An vielen Berliner Schulen gehören Gewalt und Mobbing laut einer Studie inzwischen zum Alltag.

    Ein Teenager drückt einen kleineren gewaltsam gegen eine Wand (gestellte Szene).
    Es gibt immer mehr Gewalt an Berliner Schulen (Archivbild). (picture alliance / imageBROKER / Siegfried Kuttig)
    Bildungssenatorin Günther-Wünsch stellte das sogenannte "Berliner Konflikt- und Gewaltbarometer" in der Hauptstadt vor. Die CDU-Politikerin sprach von einem deutlichen Warnsignal.
    Laut der Untersuchung bewertet mehr als die Hälfte der befragten Lehrkräfte und pädagogischen Mitarbeiter Gewalt und Konflikte an der eigenen Schule als großes oder sehr großes Problem. Auch religiöser Konformitätsdruck werde stärker wahrgenommen, heißt es. Viele dieser Entwicklungen seien bereits an Grundschulen sichtbar. Die Ergebnisse decken sich demnach mit den Angaben der ebenfalls befragten Schüler.

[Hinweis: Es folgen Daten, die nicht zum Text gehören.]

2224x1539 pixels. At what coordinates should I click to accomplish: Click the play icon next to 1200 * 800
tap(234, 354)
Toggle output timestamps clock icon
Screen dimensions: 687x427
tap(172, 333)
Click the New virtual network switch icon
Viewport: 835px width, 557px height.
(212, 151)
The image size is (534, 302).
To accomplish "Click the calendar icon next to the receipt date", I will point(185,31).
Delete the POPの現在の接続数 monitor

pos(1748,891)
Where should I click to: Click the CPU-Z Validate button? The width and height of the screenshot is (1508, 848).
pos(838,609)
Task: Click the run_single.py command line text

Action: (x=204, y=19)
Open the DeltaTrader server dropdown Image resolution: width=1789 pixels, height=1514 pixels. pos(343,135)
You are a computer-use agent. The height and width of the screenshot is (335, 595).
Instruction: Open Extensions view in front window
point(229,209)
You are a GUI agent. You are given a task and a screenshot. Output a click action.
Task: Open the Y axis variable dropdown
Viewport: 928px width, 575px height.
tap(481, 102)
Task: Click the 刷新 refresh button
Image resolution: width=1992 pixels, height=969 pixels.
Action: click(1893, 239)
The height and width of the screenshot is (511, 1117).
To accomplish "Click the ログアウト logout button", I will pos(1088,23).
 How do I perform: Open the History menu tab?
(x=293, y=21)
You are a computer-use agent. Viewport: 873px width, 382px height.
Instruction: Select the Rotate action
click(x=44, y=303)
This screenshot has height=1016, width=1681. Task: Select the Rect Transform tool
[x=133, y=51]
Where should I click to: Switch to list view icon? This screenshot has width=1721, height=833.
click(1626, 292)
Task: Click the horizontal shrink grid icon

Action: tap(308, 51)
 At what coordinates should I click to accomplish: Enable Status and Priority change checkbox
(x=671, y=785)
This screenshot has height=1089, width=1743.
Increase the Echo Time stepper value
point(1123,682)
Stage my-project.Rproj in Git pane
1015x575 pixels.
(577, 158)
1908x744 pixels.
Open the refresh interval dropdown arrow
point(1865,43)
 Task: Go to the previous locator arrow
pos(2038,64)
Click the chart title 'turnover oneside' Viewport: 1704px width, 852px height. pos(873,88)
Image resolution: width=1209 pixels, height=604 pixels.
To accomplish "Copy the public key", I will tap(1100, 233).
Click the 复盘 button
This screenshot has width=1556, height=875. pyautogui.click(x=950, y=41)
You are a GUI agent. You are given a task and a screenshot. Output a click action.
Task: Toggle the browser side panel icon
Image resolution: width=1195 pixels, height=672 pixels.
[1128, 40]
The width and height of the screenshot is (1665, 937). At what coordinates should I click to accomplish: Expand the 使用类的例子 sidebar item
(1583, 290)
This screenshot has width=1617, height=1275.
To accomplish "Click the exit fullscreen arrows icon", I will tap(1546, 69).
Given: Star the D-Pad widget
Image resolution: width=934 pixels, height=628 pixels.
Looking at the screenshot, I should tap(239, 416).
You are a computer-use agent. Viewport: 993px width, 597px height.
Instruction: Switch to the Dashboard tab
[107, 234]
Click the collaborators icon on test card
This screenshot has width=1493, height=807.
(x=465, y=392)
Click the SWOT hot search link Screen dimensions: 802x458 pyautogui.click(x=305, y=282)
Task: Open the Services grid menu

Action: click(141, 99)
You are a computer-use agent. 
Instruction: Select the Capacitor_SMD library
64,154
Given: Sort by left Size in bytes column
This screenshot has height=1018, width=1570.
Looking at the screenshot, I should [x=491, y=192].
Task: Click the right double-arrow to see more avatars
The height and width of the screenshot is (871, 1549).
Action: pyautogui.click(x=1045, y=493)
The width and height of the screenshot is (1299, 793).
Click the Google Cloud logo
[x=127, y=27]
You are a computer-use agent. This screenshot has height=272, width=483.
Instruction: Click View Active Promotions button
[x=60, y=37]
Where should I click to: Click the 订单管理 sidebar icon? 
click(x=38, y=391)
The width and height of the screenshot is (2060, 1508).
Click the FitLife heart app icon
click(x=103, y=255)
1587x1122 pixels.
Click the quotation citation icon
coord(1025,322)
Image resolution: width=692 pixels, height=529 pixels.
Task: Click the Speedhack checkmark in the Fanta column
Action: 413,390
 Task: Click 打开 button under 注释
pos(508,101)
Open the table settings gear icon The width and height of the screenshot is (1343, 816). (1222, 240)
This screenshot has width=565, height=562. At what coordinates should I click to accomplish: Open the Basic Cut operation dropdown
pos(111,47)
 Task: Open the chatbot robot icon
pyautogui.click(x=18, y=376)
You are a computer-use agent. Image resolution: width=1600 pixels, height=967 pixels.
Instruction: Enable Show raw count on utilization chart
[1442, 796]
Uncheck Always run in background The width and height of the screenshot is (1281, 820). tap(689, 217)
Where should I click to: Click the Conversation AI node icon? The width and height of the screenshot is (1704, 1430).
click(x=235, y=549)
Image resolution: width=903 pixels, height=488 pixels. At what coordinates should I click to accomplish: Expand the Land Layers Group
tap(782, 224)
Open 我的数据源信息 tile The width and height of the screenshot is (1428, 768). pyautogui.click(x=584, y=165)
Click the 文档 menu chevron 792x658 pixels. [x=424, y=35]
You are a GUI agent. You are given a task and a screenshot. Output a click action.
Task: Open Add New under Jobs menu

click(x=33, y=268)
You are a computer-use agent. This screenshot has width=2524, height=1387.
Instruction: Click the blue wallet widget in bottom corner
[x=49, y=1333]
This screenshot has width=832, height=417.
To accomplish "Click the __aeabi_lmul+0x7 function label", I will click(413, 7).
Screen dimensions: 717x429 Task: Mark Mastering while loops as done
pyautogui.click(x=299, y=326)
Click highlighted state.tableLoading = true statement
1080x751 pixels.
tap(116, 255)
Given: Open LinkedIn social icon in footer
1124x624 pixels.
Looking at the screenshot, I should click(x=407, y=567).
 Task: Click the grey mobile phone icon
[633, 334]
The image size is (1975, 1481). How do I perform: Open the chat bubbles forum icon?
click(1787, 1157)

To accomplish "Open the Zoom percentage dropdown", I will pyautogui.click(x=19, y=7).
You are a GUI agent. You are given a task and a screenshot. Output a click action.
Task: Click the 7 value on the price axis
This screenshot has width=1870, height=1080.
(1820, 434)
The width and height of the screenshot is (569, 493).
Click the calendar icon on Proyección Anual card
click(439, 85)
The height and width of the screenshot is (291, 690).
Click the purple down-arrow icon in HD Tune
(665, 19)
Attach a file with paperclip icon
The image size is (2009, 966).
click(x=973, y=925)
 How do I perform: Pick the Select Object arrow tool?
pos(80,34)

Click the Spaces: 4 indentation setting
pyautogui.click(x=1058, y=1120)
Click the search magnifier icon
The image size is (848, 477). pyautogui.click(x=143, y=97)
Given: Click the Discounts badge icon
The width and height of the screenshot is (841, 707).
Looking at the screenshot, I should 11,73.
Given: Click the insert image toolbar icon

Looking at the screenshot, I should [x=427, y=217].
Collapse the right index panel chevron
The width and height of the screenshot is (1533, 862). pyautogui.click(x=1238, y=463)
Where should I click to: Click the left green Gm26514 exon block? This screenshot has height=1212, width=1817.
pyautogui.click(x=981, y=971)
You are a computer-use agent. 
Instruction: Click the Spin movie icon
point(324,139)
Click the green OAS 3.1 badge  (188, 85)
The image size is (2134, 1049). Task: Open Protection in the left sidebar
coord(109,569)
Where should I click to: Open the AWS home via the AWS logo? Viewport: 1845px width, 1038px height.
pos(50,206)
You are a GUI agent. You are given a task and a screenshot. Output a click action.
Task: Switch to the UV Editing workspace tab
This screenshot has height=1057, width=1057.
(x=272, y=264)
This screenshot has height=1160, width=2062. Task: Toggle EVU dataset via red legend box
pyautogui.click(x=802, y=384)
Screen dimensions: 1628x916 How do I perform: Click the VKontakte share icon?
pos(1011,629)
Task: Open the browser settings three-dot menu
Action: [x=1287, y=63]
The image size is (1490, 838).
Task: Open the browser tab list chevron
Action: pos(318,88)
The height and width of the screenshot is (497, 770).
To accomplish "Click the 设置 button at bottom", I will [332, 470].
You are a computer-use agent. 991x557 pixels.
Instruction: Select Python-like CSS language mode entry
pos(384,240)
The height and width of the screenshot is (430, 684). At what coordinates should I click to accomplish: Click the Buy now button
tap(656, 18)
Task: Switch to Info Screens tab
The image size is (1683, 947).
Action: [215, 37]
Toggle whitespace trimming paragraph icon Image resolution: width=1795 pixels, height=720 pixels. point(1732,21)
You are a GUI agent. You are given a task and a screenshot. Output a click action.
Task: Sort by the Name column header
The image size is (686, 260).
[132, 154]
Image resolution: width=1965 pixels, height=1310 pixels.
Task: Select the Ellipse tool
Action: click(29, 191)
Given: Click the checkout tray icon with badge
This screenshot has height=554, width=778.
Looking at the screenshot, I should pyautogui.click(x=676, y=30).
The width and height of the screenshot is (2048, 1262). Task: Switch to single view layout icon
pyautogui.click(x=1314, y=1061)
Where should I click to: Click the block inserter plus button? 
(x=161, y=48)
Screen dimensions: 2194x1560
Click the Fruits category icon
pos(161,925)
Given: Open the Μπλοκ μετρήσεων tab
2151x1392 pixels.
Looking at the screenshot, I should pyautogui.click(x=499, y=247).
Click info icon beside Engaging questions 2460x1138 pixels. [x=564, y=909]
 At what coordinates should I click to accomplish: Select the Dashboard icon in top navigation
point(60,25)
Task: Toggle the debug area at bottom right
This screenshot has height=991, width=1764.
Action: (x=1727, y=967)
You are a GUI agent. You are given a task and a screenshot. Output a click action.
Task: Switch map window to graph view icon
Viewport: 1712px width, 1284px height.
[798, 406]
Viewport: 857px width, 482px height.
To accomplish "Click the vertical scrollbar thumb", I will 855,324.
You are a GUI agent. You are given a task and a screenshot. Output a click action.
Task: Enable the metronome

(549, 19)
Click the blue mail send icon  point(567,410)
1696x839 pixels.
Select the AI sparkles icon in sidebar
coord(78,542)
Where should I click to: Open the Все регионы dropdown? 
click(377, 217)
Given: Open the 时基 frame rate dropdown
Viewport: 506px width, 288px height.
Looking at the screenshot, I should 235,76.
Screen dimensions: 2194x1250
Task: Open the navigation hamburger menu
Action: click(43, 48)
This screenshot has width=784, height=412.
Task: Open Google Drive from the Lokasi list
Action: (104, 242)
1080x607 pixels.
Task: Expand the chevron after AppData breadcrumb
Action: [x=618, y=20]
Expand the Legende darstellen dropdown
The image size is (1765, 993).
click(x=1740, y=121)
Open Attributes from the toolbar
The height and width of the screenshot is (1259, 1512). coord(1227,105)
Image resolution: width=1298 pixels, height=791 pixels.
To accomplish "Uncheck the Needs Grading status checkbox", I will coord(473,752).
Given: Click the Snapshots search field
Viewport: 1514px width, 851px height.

    Berlin ist das erste Bundesland, das eine umfassende wissenschaftliche Untersuchung zu diesem Thema vorgelegt hat. Insgesamt wurden mehr als 14.000 Schülerinnen und Schüler sowie rund 2.500 Lehrkräfte befragt.
    Diese Nachricht wurde am 22.06.2026 im Programm Deutschlandfunk gesendet.